═════ RECORD SET
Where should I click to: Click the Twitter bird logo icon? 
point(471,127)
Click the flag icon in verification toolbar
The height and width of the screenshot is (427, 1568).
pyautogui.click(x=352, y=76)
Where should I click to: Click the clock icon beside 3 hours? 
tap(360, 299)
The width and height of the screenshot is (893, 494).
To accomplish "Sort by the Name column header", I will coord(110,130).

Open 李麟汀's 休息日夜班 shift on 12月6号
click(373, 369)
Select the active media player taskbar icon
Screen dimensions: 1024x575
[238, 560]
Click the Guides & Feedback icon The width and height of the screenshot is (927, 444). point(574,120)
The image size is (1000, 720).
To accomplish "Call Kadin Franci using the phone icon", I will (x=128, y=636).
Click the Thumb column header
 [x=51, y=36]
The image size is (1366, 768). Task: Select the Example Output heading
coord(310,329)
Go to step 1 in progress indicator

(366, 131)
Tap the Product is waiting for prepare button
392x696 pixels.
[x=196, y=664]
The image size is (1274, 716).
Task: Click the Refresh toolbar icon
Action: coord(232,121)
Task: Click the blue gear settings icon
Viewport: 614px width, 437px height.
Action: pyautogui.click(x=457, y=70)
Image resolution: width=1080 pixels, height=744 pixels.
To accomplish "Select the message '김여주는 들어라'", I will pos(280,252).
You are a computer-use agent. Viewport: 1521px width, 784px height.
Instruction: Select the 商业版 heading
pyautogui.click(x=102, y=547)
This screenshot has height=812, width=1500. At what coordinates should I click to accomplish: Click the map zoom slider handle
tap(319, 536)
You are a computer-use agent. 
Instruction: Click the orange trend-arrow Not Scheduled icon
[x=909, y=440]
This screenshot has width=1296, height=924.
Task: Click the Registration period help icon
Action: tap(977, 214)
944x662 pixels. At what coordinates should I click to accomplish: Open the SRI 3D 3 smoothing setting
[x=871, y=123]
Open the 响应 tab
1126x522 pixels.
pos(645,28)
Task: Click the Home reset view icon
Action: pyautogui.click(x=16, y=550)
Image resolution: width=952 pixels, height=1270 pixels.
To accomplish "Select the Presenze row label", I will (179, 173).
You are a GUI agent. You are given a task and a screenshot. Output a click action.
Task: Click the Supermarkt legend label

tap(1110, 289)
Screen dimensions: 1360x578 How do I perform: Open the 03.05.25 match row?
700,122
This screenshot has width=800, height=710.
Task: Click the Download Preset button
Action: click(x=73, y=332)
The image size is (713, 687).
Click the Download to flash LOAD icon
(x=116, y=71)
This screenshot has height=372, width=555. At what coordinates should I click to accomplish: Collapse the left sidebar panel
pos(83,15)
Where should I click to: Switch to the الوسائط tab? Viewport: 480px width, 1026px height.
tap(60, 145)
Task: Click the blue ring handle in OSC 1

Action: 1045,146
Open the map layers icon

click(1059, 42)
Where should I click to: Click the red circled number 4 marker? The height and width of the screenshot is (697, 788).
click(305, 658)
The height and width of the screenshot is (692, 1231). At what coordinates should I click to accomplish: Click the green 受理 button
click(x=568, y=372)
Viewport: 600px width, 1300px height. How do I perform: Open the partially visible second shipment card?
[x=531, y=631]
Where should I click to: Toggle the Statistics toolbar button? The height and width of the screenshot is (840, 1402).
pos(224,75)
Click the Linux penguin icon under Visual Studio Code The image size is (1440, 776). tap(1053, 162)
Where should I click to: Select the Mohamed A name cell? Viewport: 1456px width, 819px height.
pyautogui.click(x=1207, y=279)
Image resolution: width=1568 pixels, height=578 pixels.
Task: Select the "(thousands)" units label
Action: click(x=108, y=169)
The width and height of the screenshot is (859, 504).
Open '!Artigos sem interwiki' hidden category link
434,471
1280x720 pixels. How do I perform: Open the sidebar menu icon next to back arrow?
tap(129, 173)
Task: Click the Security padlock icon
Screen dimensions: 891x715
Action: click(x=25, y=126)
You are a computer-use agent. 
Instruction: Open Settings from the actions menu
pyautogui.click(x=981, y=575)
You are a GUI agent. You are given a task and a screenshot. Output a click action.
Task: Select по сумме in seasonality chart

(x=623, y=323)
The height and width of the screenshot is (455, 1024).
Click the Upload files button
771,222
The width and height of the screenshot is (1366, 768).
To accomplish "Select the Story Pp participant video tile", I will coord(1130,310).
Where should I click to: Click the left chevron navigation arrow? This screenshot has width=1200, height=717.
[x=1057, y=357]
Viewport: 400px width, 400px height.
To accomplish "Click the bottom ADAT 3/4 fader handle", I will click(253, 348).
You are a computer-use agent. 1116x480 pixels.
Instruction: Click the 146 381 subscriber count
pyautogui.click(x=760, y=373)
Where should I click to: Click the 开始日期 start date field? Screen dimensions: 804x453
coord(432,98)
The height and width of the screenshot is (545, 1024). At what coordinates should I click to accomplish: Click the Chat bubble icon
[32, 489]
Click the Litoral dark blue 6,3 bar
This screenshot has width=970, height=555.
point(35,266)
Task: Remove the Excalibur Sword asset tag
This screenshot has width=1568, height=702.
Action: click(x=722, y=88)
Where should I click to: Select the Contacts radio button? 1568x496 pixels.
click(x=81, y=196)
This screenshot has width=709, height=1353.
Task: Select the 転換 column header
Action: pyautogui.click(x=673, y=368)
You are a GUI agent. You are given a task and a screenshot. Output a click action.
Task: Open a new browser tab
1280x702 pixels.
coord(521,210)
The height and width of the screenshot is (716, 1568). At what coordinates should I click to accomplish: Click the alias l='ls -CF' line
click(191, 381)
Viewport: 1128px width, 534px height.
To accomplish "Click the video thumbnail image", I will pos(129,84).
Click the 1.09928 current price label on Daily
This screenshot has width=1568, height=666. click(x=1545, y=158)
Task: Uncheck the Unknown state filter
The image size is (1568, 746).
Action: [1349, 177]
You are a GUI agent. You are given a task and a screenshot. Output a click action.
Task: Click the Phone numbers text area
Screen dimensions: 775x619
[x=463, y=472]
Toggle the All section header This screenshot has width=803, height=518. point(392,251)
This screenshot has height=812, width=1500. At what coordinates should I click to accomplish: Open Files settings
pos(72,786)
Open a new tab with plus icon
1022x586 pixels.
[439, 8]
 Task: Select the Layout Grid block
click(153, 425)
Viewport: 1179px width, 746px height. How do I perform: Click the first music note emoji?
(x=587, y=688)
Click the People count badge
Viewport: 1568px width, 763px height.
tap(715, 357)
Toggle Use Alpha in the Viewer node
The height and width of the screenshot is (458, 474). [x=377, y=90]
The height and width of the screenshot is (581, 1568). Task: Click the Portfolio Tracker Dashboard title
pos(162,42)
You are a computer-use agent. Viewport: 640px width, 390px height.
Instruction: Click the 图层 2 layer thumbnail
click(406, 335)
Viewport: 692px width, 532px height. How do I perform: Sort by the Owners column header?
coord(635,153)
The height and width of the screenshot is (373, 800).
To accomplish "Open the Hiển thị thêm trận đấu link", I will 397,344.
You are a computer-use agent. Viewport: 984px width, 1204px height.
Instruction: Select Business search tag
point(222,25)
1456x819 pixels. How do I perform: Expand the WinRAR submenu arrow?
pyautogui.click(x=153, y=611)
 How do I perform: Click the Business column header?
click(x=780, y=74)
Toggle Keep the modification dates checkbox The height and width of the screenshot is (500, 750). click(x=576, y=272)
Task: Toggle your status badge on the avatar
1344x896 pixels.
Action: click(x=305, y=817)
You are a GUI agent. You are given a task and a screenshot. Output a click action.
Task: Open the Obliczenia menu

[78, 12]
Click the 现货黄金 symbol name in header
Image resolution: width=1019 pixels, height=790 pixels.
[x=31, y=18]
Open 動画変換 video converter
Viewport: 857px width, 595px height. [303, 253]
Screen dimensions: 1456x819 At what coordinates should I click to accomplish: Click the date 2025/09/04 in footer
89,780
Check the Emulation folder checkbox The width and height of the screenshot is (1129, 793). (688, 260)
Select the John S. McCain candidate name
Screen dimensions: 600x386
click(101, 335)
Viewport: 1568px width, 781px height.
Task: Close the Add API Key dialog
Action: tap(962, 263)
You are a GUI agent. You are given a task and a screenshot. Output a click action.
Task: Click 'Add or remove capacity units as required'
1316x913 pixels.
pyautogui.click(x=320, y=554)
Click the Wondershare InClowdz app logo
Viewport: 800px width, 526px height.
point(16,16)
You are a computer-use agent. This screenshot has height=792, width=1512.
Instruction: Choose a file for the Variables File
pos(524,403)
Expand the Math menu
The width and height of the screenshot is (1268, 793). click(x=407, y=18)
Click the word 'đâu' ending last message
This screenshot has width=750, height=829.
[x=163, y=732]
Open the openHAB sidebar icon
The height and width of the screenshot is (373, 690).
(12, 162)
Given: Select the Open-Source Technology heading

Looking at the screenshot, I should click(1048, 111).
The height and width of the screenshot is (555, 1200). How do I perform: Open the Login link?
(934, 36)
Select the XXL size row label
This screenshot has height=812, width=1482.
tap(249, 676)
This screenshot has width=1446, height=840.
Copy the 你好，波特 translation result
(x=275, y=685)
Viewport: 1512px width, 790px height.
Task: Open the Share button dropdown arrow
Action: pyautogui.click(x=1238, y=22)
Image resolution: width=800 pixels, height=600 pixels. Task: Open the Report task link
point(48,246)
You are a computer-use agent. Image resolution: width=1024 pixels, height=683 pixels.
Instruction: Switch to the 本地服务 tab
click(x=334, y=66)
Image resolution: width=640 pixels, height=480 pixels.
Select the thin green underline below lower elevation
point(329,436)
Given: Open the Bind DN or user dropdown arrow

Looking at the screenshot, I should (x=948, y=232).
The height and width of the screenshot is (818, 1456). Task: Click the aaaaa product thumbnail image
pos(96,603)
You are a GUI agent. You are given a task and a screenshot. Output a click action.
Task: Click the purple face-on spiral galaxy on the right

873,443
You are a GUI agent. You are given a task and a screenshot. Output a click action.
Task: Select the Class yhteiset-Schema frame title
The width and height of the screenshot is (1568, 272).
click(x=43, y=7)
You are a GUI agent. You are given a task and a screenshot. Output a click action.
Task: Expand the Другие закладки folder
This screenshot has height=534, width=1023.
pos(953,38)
══════════
* EXERCISE DESCRIPTION
Copy out the entries exactly. Begin at the first line and end with the line that has "Image resolution: width=1080".

* RESULT OF THE EXERCISE
Where should I click to: Click the Twitter bird logo icon? 
point(471,127)
Click the flag icon in verification toolbar
The height and width of the screenshot is (427, 1568).
pyautogui.click(x=352, y=76)
Where should I click to: Click the clock icon beside 3 hours? 
tap(360, 299)
The width and height of the screenshot is (893, 494).
To accomplish "Sort by the Name column header", I will coord(110,130).

Open 李麟汀's 休息日夜班 shift on 12月6号
click(373, 369)
Select the active media player taskbar icon
Screen dimensions: 1024x575
[238, 560]
Click the Guides & Feedback icon The width and height of the screenshot is (927, 444). point(574,120)
The image size is (1000, 720).
To accomplish "Call Kadin Franci using the phone icon", I will (x=128, y=636).
Click the Thumb column header
 [x=51, y=36]
The image size is (1366, 768). Task: Select the Example Output heading
coord(310,329)
Go to step 1 in progress indicator

(366, 131)
Tap the Product is waiting for prepare button
392x696 pixels.
[x=196, y=664]
The image size is (1274, 716).
Task: Click the Refresh toolbar icon
Action: coord(232,121)
Task: Click the blue gear settings icon
Viewport: 614px width, 437px height.
Action: pyautogui.click(x=457, y=70)
Image resolution: width=1080 pixels, height=744 pixels.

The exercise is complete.